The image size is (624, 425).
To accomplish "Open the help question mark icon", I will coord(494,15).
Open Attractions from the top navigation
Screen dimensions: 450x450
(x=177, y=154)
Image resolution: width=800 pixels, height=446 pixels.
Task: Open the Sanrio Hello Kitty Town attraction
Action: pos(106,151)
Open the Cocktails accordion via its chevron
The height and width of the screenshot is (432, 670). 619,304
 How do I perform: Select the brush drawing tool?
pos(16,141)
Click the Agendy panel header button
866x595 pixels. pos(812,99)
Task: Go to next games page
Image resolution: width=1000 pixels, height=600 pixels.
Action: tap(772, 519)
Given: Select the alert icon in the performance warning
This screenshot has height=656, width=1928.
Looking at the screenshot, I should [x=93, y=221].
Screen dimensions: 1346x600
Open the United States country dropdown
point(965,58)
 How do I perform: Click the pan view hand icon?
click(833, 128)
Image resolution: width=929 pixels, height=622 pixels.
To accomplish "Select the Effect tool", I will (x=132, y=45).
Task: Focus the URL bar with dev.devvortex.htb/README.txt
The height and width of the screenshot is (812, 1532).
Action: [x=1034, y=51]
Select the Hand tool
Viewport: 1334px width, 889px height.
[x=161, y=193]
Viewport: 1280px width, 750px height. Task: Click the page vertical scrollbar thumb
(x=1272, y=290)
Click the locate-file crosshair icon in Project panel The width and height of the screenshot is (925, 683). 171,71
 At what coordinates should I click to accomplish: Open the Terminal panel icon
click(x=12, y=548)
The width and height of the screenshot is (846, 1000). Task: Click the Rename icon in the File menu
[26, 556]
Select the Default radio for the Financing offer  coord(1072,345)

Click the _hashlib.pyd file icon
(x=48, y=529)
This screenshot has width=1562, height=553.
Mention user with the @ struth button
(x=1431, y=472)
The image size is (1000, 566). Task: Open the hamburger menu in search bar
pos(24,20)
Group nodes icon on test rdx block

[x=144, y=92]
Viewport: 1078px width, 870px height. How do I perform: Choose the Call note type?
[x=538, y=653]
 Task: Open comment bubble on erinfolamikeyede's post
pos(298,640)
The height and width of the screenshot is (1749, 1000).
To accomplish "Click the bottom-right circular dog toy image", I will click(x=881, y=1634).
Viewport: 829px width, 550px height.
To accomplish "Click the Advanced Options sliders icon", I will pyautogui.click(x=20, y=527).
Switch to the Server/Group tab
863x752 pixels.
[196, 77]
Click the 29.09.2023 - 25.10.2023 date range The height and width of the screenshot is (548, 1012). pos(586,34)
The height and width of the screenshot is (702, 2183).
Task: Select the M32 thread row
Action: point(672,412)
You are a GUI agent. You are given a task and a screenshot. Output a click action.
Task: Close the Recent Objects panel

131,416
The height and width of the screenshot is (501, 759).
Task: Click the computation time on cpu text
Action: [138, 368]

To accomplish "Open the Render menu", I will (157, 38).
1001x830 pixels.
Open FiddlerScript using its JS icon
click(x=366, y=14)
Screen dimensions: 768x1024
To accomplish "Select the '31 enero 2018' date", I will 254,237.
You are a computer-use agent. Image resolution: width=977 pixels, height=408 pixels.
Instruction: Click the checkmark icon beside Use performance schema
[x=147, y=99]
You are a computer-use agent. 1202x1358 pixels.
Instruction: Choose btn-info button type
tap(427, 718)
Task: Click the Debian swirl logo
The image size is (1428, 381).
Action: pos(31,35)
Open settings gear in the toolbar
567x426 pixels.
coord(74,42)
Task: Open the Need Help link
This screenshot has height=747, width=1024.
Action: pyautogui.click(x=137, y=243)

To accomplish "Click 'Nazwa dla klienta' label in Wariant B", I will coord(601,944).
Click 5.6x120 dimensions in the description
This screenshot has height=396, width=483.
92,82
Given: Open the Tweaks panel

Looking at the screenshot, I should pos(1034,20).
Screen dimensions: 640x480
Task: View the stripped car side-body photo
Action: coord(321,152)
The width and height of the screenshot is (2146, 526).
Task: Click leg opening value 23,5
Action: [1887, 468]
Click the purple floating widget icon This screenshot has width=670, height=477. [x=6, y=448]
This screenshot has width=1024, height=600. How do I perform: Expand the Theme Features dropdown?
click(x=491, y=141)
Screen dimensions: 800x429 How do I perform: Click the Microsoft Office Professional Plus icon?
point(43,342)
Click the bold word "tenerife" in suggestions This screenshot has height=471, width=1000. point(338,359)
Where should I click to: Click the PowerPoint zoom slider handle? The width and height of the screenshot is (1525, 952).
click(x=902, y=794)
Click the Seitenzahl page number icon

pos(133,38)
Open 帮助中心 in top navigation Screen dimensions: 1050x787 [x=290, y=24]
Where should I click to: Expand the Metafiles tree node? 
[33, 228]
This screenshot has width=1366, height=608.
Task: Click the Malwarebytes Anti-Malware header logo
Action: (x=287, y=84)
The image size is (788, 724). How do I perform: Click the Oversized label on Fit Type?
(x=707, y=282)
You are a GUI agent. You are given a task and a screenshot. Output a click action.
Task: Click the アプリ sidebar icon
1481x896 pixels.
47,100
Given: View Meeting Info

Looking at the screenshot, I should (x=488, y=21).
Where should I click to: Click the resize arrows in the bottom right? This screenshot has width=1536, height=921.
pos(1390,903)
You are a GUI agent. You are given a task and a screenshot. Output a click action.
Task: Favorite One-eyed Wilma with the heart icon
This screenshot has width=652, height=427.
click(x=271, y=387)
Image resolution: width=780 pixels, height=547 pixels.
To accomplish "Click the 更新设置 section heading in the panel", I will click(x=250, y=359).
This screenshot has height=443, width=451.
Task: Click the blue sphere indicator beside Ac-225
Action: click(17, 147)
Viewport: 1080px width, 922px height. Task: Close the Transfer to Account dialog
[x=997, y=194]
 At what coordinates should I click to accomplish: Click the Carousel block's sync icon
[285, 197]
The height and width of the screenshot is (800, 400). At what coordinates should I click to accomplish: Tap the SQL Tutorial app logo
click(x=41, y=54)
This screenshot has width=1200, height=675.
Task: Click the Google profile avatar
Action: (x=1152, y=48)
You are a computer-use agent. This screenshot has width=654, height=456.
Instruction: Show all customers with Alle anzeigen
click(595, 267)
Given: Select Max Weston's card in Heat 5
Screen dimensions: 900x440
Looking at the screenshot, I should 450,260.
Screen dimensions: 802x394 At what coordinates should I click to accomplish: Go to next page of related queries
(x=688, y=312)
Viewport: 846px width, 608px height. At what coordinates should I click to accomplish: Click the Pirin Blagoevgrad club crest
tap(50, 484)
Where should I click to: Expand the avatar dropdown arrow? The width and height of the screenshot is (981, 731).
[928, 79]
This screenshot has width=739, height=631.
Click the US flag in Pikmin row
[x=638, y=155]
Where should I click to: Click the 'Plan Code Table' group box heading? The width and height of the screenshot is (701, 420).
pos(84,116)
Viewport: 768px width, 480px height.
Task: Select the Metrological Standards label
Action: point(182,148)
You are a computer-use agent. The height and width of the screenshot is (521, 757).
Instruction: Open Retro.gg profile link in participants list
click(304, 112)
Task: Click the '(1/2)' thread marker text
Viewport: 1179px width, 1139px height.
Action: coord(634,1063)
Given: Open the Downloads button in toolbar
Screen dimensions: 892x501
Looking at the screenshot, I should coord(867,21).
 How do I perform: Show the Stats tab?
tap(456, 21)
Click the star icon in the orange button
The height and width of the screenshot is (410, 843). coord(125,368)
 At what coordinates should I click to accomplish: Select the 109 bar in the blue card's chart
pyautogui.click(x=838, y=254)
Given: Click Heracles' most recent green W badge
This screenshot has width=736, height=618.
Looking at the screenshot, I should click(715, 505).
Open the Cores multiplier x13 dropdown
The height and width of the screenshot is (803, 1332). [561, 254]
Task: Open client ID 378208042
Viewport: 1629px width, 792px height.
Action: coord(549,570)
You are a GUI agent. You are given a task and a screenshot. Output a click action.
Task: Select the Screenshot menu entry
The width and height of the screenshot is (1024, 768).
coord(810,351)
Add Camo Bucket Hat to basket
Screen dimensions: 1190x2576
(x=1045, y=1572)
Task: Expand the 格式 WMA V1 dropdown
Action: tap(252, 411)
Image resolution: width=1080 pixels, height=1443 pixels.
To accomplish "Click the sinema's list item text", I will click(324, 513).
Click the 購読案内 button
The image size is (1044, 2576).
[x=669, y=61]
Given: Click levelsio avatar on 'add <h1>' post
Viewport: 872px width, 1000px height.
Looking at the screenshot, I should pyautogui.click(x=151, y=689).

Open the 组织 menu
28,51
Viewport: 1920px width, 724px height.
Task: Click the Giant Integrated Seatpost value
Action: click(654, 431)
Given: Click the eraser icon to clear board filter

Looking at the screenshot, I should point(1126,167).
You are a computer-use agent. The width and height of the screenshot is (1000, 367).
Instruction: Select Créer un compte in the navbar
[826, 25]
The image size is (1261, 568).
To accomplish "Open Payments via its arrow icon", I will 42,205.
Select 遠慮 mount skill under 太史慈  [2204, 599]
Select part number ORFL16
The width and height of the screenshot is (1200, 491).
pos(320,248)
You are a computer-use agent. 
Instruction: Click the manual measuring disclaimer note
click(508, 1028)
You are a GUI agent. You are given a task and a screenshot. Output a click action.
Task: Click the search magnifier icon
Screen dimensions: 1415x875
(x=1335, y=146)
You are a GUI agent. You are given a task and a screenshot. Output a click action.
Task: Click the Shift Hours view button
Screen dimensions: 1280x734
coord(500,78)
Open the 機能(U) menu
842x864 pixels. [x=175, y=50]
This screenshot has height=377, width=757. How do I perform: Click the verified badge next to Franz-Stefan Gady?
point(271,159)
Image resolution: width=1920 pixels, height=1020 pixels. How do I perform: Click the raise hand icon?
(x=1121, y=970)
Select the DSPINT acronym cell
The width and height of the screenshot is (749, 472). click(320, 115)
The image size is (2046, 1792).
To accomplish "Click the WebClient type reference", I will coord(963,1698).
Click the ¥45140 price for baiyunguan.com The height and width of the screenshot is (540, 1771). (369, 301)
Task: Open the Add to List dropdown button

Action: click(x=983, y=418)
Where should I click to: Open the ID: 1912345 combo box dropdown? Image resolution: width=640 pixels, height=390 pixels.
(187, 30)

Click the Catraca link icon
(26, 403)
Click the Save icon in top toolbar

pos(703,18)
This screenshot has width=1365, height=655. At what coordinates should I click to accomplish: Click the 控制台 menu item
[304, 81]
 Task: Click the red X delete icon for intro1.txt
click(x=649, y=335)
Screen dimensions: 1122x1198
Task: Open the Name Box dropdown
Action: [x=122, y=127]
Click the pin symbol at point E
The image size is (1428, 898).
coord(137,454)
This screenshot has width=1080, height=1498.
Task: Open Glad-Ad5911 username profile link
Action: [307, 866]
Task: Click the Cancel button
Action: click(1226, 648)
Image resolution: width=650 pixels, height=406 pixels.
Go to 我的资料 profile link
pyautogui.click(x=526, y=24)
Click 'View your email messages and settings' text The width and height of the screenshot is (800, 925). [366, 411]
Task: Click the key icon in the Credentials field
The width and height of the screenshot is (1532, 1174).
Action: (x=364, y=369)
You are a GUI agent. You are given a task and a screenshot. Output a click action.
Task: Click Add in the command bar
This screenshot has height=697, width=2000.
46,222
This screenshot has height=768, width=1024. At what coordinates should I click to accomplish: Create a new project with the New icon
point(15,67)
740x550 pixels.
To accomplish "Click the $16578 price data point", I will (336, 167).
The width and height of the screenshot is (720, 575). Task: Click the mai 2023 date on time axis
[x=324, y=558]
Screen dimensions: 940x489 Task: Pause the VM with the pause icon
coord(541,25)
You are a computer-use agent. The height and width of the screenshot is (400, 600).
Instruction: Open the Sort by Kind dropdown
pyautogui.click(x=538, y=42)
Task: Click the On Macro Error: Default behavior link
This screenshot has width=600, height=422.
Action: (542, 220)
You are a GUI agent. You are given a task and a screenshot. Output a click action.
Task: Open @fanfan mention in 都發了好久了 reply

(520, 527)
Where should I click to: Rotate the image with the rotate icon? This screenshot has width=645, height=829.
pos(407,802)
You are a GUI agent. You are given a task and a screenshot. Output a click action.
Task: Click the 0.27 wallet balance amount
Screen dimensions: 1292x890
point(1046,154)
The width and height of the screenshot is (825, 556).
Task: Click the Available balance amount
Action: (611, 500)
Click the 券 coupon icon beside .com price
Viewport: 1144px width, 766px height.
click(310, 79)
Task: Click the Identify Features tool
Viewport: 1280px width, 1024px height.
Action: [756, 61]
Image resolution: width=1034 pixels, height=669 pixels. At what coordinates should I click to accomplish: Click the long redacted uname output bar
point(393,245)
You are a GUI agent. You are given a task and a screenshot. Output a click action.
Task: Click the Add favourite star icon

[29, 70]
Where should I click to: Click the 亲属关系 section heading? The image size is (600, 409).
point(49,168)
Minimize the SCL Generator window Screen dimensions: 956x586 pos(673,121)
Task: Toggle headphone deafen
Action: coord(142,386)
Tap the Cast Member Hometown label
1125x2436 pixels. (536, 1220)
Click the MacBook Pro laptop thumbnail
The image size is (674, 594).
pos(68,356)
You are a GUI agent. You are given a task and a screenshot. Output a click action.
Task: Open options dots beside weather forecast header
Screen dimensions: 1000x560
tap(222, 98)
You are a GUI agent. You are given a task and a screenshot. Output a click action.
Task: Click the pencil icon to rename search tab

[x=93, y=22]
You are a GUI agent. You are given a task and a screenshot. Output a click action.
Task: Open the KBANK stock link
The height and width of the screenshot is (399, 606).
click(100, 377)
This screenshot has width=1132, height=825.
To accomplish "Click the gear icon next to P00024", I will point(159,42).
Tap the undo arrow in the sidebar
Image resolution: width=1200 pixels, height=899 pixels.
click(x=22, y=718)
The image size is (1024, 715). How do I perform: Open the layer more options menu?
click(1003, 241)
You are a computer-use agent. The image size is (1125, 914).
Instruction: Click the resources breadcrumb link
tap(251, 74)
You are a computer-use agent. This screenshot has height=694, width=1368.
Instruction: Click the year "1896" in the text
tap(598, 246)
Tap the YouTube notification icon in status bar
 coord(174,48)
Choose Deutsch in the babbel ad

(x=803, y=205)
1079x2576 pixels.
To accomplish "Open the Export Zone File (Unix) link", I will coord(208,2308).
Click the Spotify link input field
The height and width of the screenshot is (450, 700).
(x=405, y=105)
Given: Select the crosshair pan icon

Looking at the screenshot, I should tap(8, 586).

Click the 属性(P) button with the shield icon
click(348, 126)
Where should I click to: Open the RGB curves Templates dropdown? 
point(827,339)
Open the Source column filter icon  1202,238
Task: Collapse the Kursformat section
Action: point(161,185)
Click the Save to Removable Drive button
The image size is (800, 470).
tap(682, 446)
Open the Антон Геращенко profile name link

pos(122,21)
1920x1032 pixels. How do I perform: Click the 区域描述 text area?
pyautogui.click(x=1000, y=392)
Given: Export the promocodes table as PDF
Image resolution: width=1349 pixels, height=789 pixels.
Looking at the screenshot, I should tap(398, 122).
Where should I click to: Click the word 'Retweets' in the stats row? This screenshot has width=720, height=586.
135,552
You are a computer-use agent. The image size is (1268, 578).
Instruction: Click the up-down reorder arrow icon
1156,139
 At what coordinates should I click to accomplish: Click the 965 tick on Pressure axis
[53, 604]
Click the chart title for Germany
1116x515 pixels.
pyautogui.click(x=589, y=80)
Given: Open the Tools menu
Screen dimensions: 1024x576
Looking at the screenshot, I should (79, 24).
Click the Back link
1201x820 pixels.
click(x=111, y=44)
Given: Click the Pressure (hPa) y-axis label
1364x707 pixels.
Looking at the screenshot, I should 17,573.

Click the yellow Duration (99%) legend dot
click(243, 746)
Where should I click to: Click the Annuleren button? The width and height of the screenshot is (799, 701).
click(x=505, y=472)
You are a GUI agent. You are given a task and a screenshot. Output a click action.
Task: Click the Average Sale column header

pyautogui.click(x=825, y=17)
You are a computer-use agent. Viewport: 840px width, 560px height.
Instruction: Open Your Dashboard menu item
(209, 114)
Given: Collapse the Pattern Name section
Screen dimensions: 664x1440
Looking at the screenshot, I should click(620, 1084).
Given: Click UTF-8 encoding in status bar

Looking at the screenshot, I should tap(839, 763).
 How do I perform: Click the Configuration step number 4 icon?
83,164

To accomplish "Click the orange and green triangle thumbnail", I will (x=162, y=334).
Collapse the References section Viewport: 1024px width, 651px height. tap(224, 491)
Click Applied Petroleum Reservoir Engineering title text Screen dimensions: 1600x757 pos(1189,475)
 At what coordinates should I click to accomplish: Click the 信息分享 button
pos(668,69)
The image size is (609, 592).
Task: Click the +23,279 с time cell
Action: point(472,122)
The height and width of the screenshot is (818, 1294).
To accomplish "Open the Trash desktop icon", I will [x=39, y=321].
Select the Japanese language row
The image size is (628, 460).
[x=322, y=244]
++++++++
Required action. Work out how many lines in the records above contain the word "navigation", and reply with that number alone.

Response for this exercise. 2